**INSTRUCTIONS FOR THE TASK:**
Transcribe the listing in full. Keep every line exactly as it stands.

### GIVEN ENTRIES

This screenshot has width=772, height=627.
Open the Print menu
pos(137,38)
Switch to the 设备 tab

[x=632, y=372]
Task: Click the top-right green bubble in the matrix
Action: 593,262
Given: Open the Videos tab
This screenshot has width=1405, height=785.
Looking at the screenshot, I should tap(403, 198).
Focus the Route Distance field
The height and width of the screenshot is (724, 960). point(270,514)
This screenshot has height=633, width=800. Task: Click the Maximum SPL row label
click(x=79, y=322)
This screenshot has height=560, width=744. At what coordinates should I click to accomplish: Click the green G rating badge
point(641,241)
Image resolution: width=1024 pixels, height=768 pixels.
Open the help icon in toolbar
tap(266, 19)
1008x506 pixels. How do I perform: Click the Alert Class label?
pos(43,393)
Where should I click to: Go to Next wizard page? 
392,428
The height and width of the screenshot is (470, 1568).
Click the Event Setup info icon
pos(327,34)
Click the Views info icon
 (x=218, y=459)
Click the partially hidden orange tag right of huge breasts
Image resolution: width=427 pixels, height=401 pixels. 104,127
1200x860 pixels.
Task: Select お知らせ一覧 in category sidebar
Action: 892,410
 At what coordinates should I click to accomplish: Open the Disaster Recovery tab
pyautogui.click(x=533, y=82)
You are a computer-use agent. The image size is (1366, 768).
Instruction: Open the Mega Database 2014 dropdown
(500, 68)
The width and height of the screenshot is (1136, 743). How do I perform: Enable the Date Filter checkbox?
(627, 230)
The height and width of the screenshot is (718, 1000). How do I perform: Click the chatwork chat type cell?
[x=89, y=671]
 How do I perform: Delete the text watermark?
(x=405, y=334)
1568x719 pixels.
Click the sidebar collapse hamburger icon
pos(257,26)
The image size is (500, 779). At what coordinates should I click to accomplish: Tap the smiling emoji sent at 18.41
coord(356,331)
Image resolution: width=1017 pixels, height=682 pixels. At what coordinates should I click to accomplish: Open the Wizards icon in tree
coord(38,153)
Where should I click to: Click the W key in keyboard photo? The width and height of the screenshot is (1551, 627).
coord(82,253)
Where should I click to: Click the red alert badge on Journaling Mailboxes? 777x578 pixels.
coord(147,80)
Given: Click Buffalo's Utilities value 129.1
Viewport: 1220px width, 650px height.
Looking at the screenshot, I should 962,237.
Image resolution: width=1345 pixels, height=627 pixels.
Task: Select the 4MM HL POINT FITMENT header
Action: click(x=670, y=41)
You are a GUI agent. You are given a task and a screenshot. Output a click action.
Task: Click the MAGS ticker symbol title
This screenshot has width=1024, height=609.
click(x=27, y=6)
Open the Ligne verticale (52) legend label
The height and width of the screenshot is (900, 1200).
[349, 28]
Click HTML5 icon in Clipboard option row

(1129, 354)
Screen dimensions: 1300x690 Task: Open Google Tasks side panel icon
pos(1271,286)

######

**WRITTEN REPLY:**
This screenshot has width=772, height=627.
Open the Print menu
pos(137,38)
Switch to the 设备 tab

[x=632, y=372]
Task: Click the top-right green bubble in the matrix
Action: 593,262
Given: Open the Videos tab
This screenshot has width=1405, height=785.
Looking at the screenshot, I should tap(403, 198).
Focus the Route Distance field
The height and width of the screenshot is (724, 960). point(270,514)
This screenshot has height=633, width=800. Task: Click the Maximum SPL row label
click(x=79, y=322)
This screenshot has height=560, width=744. At what coordinates should I click to accomplish: Click the green G rating badge
point(641,241)
Image resolution: width=1024 pixels, height=768 pixels.
Open the help icon in toolbar
tap(266, 19)
1008x506 pixels. How do I perform: Click the Alert Class label?
pos(43,393)
Where should I click to: Go to Next wizard page? 
392,428
The height and width of the screenshot is (470, 1568).
Click the Event Setup info icon
pos(327,34)
Click the Views info icon
 (x=218, y=459)
Click the partially hidden orange tag right of huge breasts
Image resolution: width=427 pixels, height=401 pixels. 104,127
1200x860 pixels.
Task: Select お知らせ一覧 in category sidebar
Action: 892,410
 At what coordinates should I click to accomplish: Open the Disaster Recovery tab
pyautogui.click(x=533, y=82)
You are a computer-use agent. The image size is (1366, 768).
Instruction: Open the Mega Database 2014 dropdown
(500, 68)
The width and height of the screenshot is (1136, 743). How do I perform: Enable the Date Filter checkbox?
(627, 230)
The height and width of the screenshot is (718, 1000). How do I perform: Click the chatwork chat type cell?
[x=89, y=671]
 How do I perform: Delete the text watermark?
(x=405, y=334)
1568x719 pixels.
Click the sidebar collapse hamburger icon
pos(257,26)
The image size is (500, 779). At what coordinates should I click to accomplish: Tap the smiling emoji sent at 18.41
coord(356,331)
Image resolution: width=1017 pixels, height=682 pixels. At what coordinates should I click to accomplish: Open the Wizards icon in tree
coord(38,153)
Where should I click to: Click the W key in keyboard photo? The width and height of the screenshot is (1551, 627).
coord(82,253)
Where should I click to: Click the red alert badge on Journaling Mailboxes? 777x578 pixels.
coord(147,80)
Given: Click Buffalo's Utilities value 129.1
Viewport: 1220px width, 650px height.
Looking at the screenshot, I should 962,237.
Image resolution: width=1345 pixels, height=627 pixels.
Task: Select the 4MM HL POINT FITMENT header
Action: click(x=670, y=41)
You are a GUI agent. You are given a task and a screenshot. Output a click action.
Task: Click the MAGS ticker symbol title
This screenshot has width=1024, height=609.
click(x=27, y=6)
Open the Ligne verticale (52) legend label
The height and width of the screenshot is (900, 1200).
[349, 28]
Click HTML5 icon in Clipboard option row

(1129, 354)
Screen dimensions: 1300x690 Task: Open Google Tasks side panel icon
pos(1271,286)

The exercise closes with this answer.